Thx for the log-tip.


It was a access right violation on /etc.../letsencrypt/....cert . The folder was
own by root:root

Had to create a group nutusers including root and my nut users. After that, had
to change the chmod for the folder from 755 to 775


Now, running upsc -l

Init SSL without certificate database
850PRO

Witch is better. But still problématic wuth the init ssl database warning.

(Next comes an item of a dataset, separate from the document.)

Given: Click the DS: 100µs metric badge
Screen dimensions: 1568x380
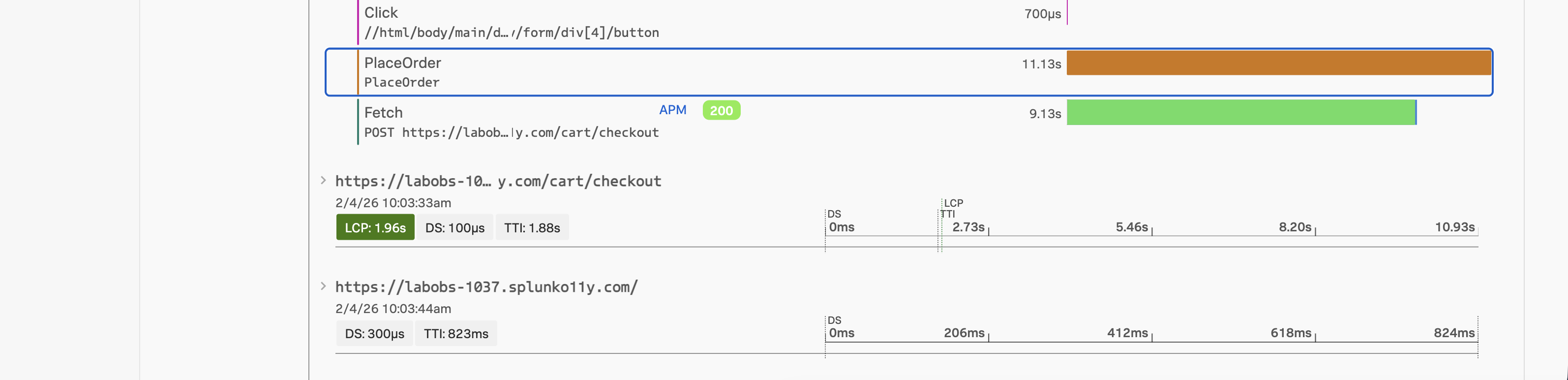Looking at the screenshot, I should (454, 228).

________________________________
De : Nut-upsuser <nut-upsuser-bounces+tech=rkn.ovh at
alioth-lists.debian.net> de la part de Roger Price <roger at
rogerprice.org>
Envoyé : lundi 25 juin 2018 16:54
À : nut-upsuser Mailing List
Objet : Re: [Nut-upsuser] upsmon Can not initialize SSL context (letsencrypt)
#563

On Tue, 19 Jun 2018, tech wrote:
> Jun 19 16:34:55 REDACTED upsmon[7389]: Can not initialize SSL context
> I am lost. Comments and Help welcome.
It's only a comment, but, this message comes from NUT program netssl.c

                 status = NSS_NoDB_Init(NULL);
         if (status != SECSuccess) {
                 upslogx(LOG_ERR, "Can not initialize SSL context");
                 nss_error("upscli_init / NSS_[NoDB]_Init");
                 return;
         }

which does not call PR_GetError to retrieve the error code when NSS_NoDB_Init
fails.  To find out more, you could add the PR_GetError call, complete the error
message, recompile, re-install and try again.

Roger

_______________________________________________
Nut-upsuser mailing list
Nut-upsuser at alioth-lists.debian.net
https://alioth-lists.debian.net/cgi-bin/mailman/listinfo/nut-upsuser
-------------- next part --------------
An HTML attachment was scrubbed...
URL:
<http://alioth-lists.debian.net/pipermail/nut-upsuser/attachments/20180627/7ee19f4f/attachment.html>

On Wed, 27 Jun 2018, tech wrote:
> It was a access right violation on /etc.../letsencrypt/....cert . The
folder was own by root:root  
> Had to create a group nutusers including root and my nut users. After that,
had to change the chmod for the folder from 755 to 775
> 
> Now, running upsc -l
> 
> Init SSL without certificate database
> 850PRO
> 
> Witch is better. But still problématic wuth the init ssl database warning.
Without using SSL certificates, command "upsc -l" always gives me the
STDERR
message "Init SSL without certificate database". It means that the
client cannot
find the certificate, and is falling back to plaintext transmission of the 
password.  Perhaps this is not what you need.

Roger

On Jun 28, 2018, at 4:30 AM, Roger Price <roger at rogerprice.org>
wrote:
> 
> On Wed, 27 Jun 2018, tech wrote:
> 
>> It was a access right violation on /etc.../letsencrypt/....cert . The
folder was own by root:root
>> Had to create a group nutusers including root and my nut users. After
that, had to change the chmod for the folder from 755 to 775
>> Now, running upsc -l
>> Init SSL without certificate database
>> 850PRO
>> Witch is better. But still problématic wuth the init ssl database
warning.
> 
> Without using SSL certificates, command "upsc -l" always gives me
the STDERR message "Init SSL without certificate database". It means
that the client cannot find the certificate, and is falling back to plaintext
transmission of the password.  Perhaps this is not what you need.
upsc does not send a password when querying an UPS (or listing them with
"-l"). For upsmon, you can select (via FORCESSL) whether it will fall
back to plaintext if it cannot establish a SSL session.

I would definitely recommend starting with a dummy password, and using tcpdump
or Wireshark to verify that the password is not being sent in the clear.